LFM2 is a new generation of hybrid models developed by Liquid AI and available in 3 variants - 350M, 700M, 1.2B.
LFM2.5 is an updated version with improved training (28T tokens vs 10T) and extended context length support (32K tokens).
LFM2 uses the same example code as optimized Llama model, while the checkpoint, model params, and tokenizer are different. Please see the Llama README page for details. LFM2 is a hybrid model, where some attention layers are replaced with short convolutions.
Here is a basic example for exporting LFM2, although please refer to the Llama README's Step 2: Prepare model for more advanced usage.
Export 350m to XNNPack, quantized with 8da4w:
python -m extension.llm.export.export_llm \
--config examples/models/lfm2/config/lfm2_xnnpack_q8da4w.yaml \
+base.model_class="lfm2_350m" \
+base.params="examples/models/lfm2/config/lfm2_350m_config.json" \
+export.output_name="lfm2_350m_8da4w.pte"
Export 700m to XNNPack, quantized with 8da4w:
python -m extension.llm.export.export_llm \
--config examples/models/lfm2/config/lfm2_xnnpack_q8da4w.yaml \
+base.model_class="lfm2_700m" \
+base.params="examples/models/lfm2/config/lfm2_700m_config.json" \
+export.output_name="lfm2_700m_8da4w.pte"
Export 1_2b to XNNPack, quantized with 8da4w:
python -m extension.llm.export.export_llm \
--config examples/models/lfm2/config/lfm2_xnnpack_q8da4w.yaml \
+base.model_class="lfm2_1_2b" \
+base.params="examples/models/lfm2/config/lfm2_1_2b_config.json" \
+export.output_name="lfm2_1_2b_8da4w.pte"
Export LFM2.5 1.2B to XNNPack, quantized with 8da4w:
python -m extension.llm.export.export_llm \
--config examples/models/lfm2/config/lfm2_xnnpack_q8da4w.yaml \
+base.model_class="lfm2_5_1_2b" \
+base.params="examples/models/lfm2/config/lfm2_5_1_2b_config.json" \
+export.output_name="lfm2_5_1_2b_8da4w.pte"

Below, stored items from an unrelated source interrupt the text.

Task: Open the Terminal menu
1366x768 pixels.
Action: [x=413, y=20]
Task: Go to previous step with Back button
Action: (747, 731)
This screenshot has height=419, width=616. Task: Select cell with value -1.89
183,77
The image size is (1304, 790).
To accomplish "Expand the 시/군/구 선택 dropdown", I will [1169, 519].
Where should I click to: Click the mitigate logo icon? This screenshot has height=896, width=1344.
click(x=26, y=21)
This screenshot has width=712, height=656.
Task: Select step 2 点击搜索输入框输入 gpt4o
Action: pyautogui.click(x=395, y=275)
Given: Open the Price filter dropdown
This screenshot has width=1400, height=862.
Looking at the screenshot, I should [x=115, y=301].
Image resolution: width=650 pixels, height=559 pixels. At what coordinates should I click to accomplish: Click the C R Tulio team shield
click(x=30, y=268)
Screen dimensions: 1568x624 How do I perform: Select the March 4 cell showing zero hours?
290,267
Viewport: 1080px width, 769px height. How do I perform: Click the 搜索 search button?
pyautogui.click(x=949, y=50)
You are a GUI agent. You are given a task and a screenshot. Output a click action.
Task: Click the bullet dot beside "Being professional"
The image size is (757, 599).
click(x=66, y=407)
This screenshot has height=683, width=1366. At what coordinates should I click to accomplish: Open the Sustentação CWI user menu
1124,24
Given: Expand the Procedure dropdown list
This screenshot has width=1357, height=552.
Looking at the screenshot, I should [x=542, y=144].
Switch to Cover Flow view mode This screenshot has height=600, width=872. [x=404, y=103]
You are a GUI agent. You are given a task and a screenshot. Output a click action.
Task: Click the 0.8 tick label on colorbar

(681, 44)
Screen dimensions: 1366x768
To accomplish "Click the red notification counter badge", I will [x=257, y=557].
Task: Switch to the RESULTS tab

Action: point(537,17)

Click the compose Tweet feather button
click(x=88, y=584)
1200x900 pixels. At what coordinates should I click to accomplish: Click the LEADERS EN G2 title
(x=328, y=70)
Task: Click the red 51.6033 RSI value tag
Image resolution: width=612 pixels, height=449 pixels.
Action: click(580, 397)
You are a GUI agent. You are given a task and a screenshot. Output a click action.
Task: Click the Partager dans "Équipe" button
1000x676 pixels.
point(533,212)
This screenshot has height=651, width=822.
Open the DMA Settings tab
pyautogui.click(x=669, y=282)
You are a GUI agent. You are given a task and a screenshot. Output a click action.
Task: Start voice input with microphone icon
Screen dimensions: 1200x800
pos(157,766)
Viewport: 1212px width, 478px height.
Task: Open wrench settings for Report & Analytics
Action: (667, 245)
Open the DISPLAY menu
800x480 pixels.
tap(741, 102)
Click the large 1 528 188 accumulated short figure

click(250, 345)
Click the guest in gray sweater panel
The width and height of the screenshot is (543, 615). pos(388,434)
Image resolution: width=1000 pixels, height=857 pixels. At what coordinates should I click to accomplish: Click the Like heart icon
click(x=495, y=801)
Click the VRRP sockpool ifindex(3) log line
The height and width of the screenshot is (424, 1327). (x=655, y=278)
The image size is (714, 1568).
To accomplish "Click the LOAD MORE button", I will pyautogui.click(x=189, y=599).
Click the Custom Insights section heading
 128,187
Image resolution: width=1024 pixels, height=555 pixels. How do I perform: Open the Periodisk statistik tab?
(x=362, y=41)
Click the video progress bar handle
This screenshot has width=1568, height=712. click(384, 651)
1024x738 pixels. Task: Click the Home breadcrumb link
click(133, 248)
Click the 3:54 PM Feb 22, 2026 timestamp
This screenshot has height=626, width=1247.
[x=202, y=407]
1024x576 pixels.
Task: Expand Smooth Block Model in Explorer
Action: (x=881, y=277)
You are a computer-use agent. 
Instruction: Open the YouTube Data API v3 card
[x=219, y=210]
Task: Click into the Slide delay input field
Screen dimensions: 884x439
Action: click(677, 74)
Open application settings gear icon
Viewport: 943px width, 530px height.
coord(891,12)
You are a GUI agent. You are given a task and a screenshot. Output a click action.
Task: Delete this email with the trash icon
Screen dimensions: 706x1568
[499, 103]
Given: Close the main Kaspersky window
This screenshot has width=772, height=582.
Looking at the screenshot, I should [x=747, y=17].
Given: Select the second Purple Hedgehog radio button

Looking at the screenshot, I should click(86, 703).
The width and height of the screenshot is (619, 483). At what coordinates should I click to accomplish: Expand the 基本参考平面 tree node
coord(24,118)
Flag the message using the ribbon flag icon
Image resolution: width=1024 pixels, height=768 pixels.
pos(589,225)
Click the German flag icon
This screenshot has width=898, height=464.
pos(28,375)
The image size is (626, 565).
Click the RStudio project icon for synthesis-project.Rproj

To export with extended context (e.g., 2048 tokens):
python -m extension.llm.export.export_llm \
--config examples/models/lfm2/config/lfm2_xnnpack_q8da4w.yaml \
+base.model_class="lfm2_5_1_2b" \
+base.params="examples/models/lfm2/config/lfm2_5_1_2b_config.json" \
+export.max_seq_length=2048 \
+export.max_context_length=2048 \
+export.output_name="lfm2_5_1_2b_8da4w.pte"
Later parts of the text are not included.